=== What to do ===
Locate every line in the records below that contains the word "pixels", and copy each of those lines.

=== Given data ===
— Begin —

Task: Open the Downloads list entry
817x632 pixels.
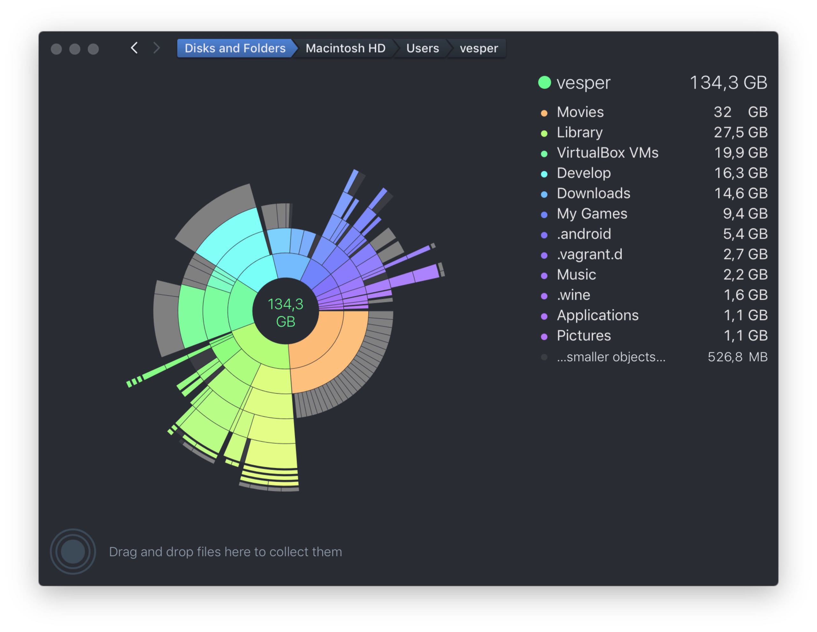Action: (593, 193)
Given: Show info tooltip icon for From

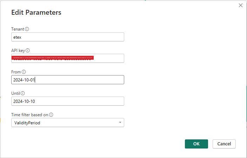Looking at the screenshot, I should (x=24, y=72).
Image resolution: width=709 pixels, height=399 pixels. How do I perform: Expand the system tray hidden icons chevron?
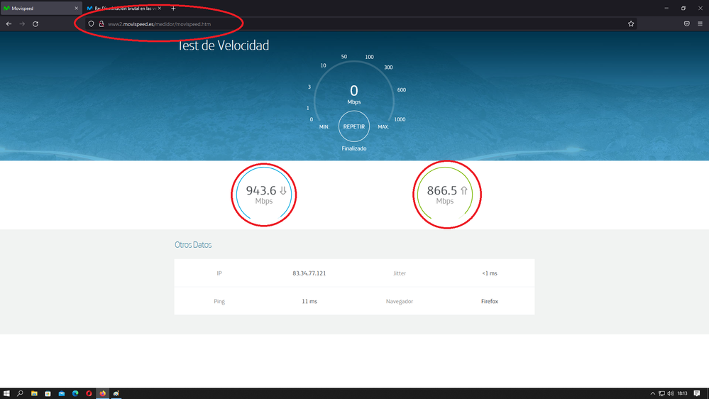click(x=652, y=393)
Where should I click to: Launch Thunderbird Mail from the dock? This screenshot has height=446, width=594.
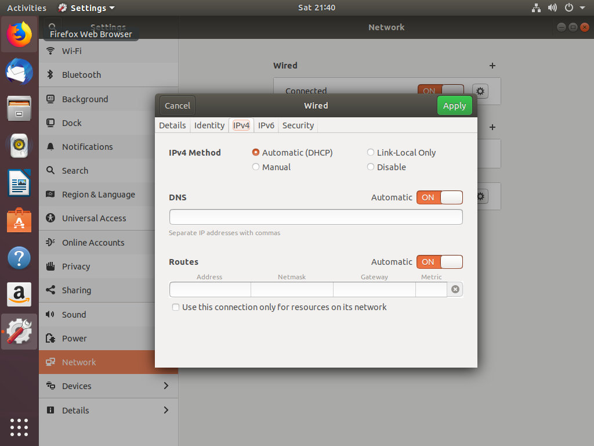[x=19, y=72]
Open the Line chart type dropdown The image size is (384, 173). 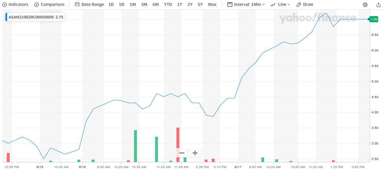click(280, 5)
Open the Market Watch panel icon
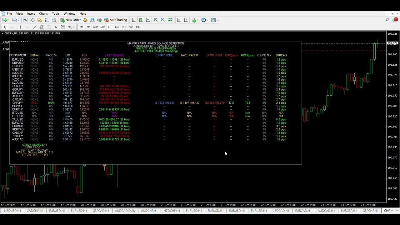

— End —

=== Final result ===
817x632 pixels.
Image resolution: width=709 pixels, height=399 pixels. How do I perform: Expand the system tray hidden icons chevron?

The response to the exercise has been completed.